■ **Passage choisi**
-=-=-

Tribune
L'arrêt de la
colonisation passe par les actes
Hind Khoury
Hind Khoury - Photo JPC AFPS Lille
Jeudi 23 juillet 2009
Mercredi 22 Juillet 09, le gouvernement Français a publié une
autre déclaration officielle qui appelle a l’arrêt immédiat de
la colonisation Israélienne dans les Territoires Palestiniens
Occupés en 1967.
Cette déclaration correspond à une réalité
indéniable et je partage ce constat.
Dans cet esprit je voudrai faire connaître mon opinion pour
avancer une solution positive sur cette question, dont l’article
suivant.
A
maintes reprises, le Président Nicolas Sarkozy a appelé au gel
de la colonisation israélienne dans les territoires occupés
palestiniens. A l’occasion de son discours prononçé devant la
Knesset le 23 juin 2008, le Président de la République française
a déclaré qu’‘il ne peut y avoir de paix sans l'arrêt de la
colonisation’. L’arrêt de la colonisation israélienne en
territoire palestinien constitue un premier pas vers la paix.
Après près de 42 années de colonisation des territoires occupés,
alors que la viabilité du futur Etat palestinien est aujourd’hui
en péril, les condamnations officielles et les résolutions des
Nations unies demeurent malheureusement sans effet. Avec près de
500 000 colons résidant aujourd’hui en Cisjordanie, dont 185 000
au sein et aux environs de Jérusalem Est, la situation est
devenue insoutenable. Il y a bien longtemps que
les mots ne suffisent
plus. Pour sauvegarder la perspective d’une solution de paix
basée sur deux Etats, il serait important que la France comme
l’Union Européenne se saisissent de ce problème crucial et
relèvent le défi. L’urgence justifierait une action sur trois
fronts.
Il
convient d’abord de constater que l’explosion de la colonisation
doit beaucoup aux avantages économiques octroyés aux colons.
Selon un sondage de
‘La Paix Maintenant’, la grande organisation pacifiste
israélienne, 77%
des colons (en Cisjordanie, Jérusalem non compris) ont choisi
d’habiter en Cisjordanie pour des raisons liées au ‘mode de vie’
proposé. Le plus souvent, ces colons s’installent en territoire
palestinien parce que l’Etat d’Israël leur offre des logements
de qualité à bas prix agrémentés d’incitations financières. La
construction d'infrastructures et la mise à disposition de
services à l'usage exclusif des colons entravent le
fonctionnement normal des villes et villages palestiniens. Ce
sont l’existence de ces colonies qui justifient largement les
restrictions à la libre circulation des Palestiniens imposées
par Israël, et matérialisées par les
checks points et le
Mur de Séparation. A force de destructions de maisons et de
confiscations de terres, mes compatriotes viennent grossir
chaque jour les agglomérations palestiniennes existantes, et
déjà surpeuplées. Enfin, l’extension des colonies et la main
mise des autorités israéliennes sur les ressources naturelles
palestiniennes limitent les sources de revenu à la disposition
des Palestiniens. Elles privent des centaines de milliers
d’entre eux des moyens de mener une vie décente.

-=-=-

■ **Matériel fourni**
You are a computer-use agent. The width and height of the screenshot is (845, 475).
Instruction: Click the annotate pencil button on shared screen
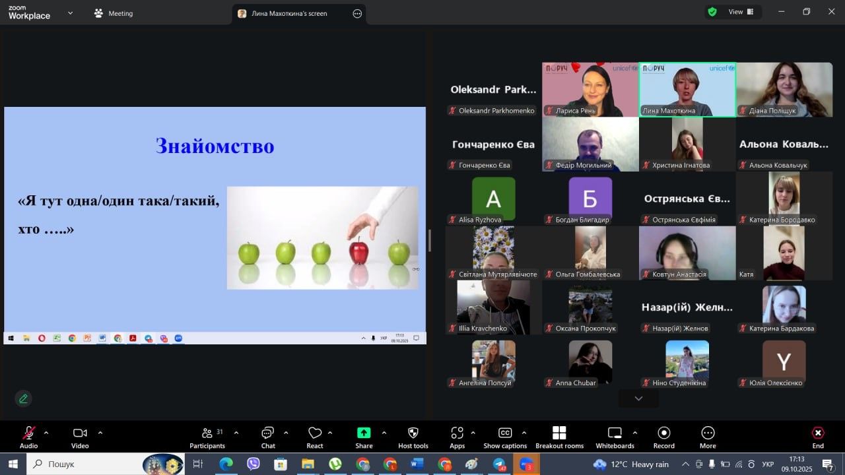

-=-=-

■ **Consigne détaillée**
D'après la tribune, combien de colons résident aujourd'hui en Cisjordanie ?

■ **Bonne réponse**
Près de 500 000, dont 185 000 au sein et aux environs de Jérusalem Est.